Un fuerte portazo y te quedas al otro lado de la puerta sin entender muy bien el motivo de la explosión del conflicto. Después de unos minutos, abres sigilosamente la puerta y preguntas: “¿Estás bien?”; “Déjame en paz”; “¿Puedo ayudarte en algo?” o te enfrentas a un silencio sepulcral. El conflicto es inherente a la vida y a través de él aprendemos a lidiar con un sinfín de situaciones. Es la confrontación de intereses entre dos o más personas, que frente a una misma situación, tienen ideas, metas u objetivos diferentes. Además, nos permite reflexionar sobre nuestras necesidades y la de las personas que nos acompañan a diario, conocer diferentes formas de ver el mundo y llegar a acuerdos.
Si algo caracteriza la etapa de la adolescencia, son las constantes desavenencias que se desencadenan entre padres e hijos. Disconformidades que a los progenitores nos llenan de culpa e impotencia y a nuestros hijos de incomprensión y rabia. La ropa, el pelo, los estudios, el orden, la hora de llegar a casa o las amistades son algunos de los motivos que producen estas discusiones. Estos conflictos nos hacen sentir que no somos capaces de entender las necesidades o el malestar de nuestros adolescentes y que nos alejan enormemente de ellos. No es fácil entender por qué se muestran tan irreverentes, irascibles y les cuesta tanto escuchar nuestras opiniones o sugerencias.
La falta de recursos ante estas situaciones, en ocasiones, nos hace adoptar una comunicación violenta normalizando los gritos o las conversaciones llenas de órdenes, reproches o juicios de valor. Esta forma de relacionarnos les crea un gran malestar emocional y les hace sentir incomprendidos y diferentes.
Sin duda, los adolescentes son rebeldes y desafiantes habitualmente y muestran poco interés por querernos escuchar, pero eso no significa que no necesiten nuestro cariño y comprensión. Sus miedos e inseguridades provocadas por los cambios físicos, psicológicos, emocionales y sociales que atraviesan les hacen comportarse de manera irreverente e impulsiva. Los conflictos en esta etapa se producen porque nuestros hijos necesitan abandonar el nido y esto implica un importante reajuste personal y familiar. Buscan su reafirmación, su lugar en el mundo, su libertad para pensar, hacer o decidir qué desean hacer, para empezar a vivir con más libertad y sentir a su manera.

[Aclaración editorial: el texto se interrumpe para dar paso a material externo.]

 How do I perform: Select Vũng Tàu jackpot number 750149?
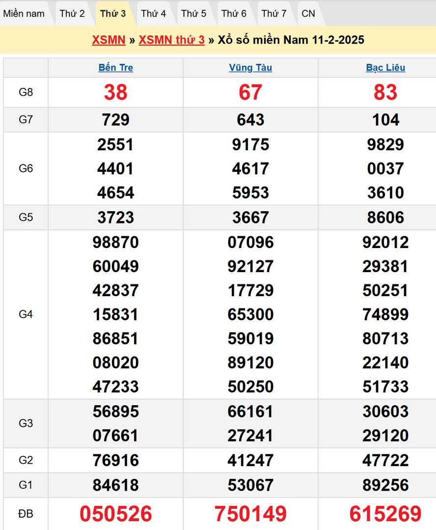[250, 514]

La comunicación debe continuar siendo uno de los pilares más relevantes en nuestro acompañamiento durante esta etapa y, por esta razón, debemos encontrar estrategias que nos permitan crear nuevos canales de comunicación. Es esencial que nuestros adolescentes se sientan escuchados, reconocidos, y respetados. El modo en el que hablemos será un factor clave para ayudarles a desarrollar su personalidad y una sana autoestima y para aprender la forma más idónea para relacionarse con otras personas. Los conflictos no son buenos ni malos, si conseguimos hacerles frente desde la calma, se convertirán en una magnífica oportunidad para aprender y generar conexión. El problema no reside en lo que decimos sino en el modo en lo que lo hacemos.
Nuestros adolescentes necesitan sentir que estamos a su lado sin condición, que les escuchamos con mucho respeto, que existen los límites, que entendemos que para ellos no es nada fácil hacerse mayor. Que establecemos unas expectativas acertadas hacia ellos y tenemos muy en cuenta sus necesidades u opiniones. Una comunicación afectiva y respetuosa con nuestros adolescentes nos permitirá mostrarnos empáticos y hacer sentir a nuestros hijos que pueden contar con nosotros para todo aquello que necesiten. Un modelo de comunicación no violenta nos permitirá hablar con ellos desde la eficacia y la empatía respetando tanto las necesidades de nuestros hijos como las nuestras.
Por último, proporcionará a nuestros hijos un mayor bienestar emocional, mejores niveles de autoestima, un autoconcepto más ajustado y un alto desarrollo moral y social. Les permitirá desarrollar estrategias de comunicación y resolución de conflictos.